[Activity]: For each line of the listing that contains "computer", make a copy and return it.
--------
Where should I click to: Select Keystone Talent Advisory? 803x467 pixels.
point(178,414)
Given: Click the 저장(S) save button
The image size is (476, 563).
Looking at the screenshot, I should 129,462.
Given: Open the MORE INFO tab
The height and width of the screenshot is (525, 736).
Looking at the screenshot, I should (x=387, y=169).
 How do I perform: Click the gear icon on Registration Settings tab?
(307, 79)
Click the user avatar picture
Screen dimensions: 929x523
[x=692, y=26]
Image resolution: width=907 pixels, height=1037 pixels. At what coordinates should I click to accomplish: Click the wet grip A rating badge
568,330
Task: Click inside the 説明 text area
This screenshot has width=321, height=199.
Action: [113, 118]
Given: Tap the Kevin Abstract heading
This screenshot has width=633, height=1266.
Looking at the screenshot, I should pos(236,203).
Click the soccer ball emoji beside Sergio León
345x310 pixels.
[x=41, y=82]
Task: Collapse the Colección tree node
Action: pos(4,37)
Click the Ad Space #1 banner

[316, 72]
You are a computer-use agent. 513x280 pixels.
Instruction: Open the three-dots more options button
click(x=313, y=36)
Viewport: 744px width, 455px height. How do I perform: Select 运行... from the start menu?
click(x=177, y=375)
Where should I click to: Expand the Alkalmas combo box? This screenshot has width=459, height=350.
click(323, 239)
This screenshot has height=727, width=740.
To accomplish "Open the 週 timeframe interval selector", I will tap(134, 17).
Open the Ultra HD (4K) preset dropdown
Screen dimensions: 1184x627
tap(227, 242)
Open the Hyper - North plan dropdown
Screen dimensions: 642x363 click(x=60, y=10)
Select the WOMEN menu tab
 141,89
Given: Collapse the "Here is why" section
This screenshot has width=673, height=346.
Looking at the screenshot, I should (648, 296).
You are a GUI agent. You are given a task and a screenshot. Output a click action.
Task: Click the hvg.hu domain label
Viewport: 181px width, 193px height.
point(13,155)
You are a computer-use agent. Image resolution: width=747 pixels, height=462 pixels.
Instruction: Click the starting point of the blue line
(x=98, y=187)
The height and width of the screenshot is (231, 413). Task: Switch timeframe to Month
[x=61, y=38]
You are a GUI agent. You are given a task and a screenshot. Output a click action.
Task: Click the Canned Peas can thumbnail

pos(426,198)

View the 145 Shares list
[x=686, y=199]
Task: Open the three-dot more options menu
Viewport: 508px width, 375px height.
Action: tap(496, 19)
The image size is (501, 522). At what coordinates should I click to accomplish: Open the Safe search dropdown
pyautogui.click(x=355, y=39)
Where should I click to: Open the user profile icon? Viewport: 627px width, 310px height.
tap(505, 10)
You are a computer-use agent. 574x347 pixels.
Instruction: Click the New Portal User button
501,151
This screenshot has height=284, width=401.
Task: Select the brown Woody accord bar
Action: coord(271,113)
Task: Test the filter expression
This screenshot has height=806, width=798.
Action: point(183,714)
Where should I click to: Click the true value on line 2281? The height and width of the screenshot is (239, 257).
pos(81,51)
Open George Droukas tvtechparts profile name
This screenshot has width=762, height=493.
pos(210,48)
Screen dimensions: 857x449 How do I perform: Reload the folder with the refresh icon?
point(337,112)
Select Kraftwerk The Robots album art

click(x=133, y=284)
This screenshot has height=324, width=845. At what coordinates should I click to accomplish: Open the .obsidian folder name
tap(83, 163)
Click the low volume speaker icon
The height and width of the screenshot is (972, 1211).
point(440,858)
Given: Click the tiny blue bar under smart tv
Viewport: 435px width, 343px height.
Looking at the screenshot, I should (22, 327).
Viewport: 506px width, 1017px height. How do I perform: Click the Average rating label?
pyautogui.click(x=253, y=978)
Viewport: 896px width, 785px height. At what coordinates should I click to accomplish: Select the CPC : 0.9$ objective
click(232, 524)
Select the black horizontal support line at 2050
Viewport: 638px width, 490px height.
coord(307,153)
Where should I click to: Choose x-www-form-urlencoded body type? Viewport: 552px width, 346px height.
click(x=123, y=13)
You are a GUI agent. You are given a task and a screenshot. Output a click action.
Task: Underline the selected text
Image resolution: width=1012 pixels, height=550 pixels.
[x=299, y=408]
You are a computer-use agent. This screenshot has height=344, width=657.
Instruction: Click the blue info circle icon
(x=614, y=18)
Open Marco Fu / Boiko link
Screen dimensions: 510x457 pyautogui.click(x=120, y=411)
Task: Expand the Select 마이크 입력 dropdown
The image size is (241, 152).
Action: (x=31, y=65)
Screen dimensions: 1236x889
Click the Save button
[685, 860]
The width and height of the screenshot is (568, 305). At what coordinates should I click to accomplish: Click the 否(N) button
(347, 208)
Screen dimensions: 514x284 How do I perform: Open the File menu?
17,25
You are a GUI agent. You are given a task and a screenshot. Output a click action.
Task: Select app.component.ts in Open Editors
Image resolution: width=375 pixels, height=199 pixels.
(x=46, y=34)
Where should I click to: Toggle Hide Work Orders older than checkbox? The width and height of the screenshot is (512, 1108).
--------
[Exercise solution]:
You are a computer-use agent. 513x280 pixels.
You are a computer-use agent. Image resolution: width=747 pixels, height=462 pixels.
You are a computer-use agent. 574x347 pixels.
You are a computer-use agent. This screenshot has height=344, width=657.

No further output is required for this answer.